◆ What is required
For the data that follows, return each line unchanged and drop the pictures.

Collected data entries:
——————————

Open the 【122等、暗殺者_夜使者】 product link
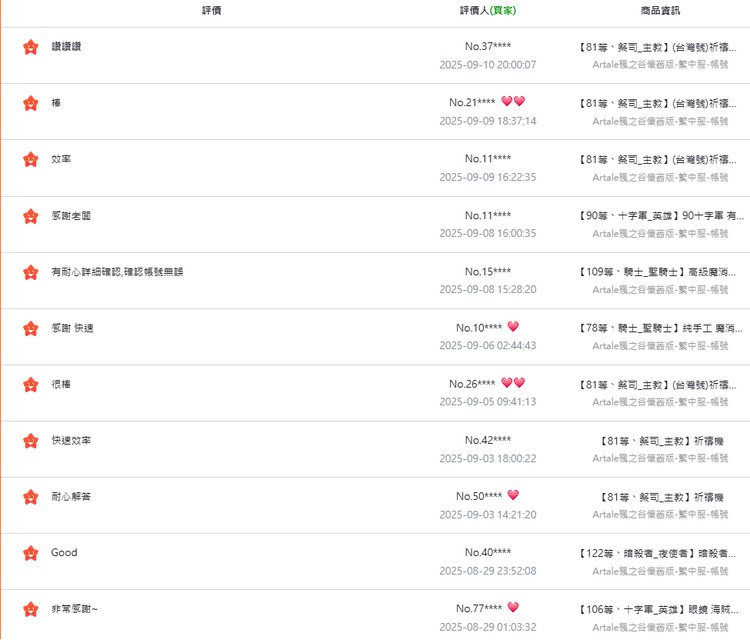The height and width of the screenshot is (643, 750). (x=658, y=554)
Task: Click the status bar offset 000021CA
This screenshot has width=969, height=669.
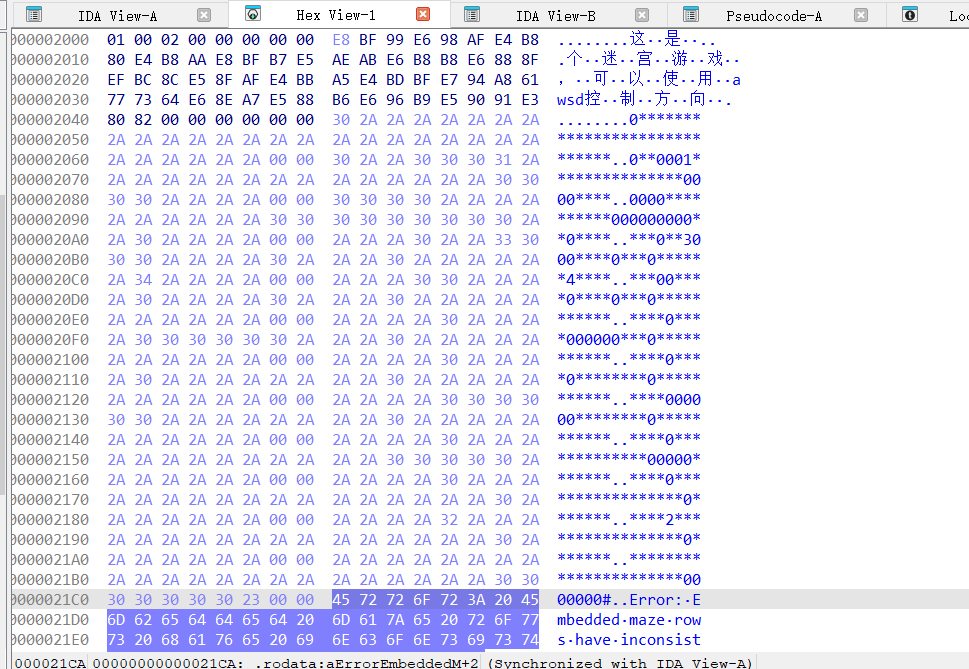Action: click(50, 662)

——————————

◆ Written answer
Open the 【122等、暗殺者_夜使者】 product link
The height and width of the screenshot is (643, 750). (x=658, y=554)
Task: Click the status bar offset 000021CA
This screenshot has width=969, height=669.
Action: click(50, 662)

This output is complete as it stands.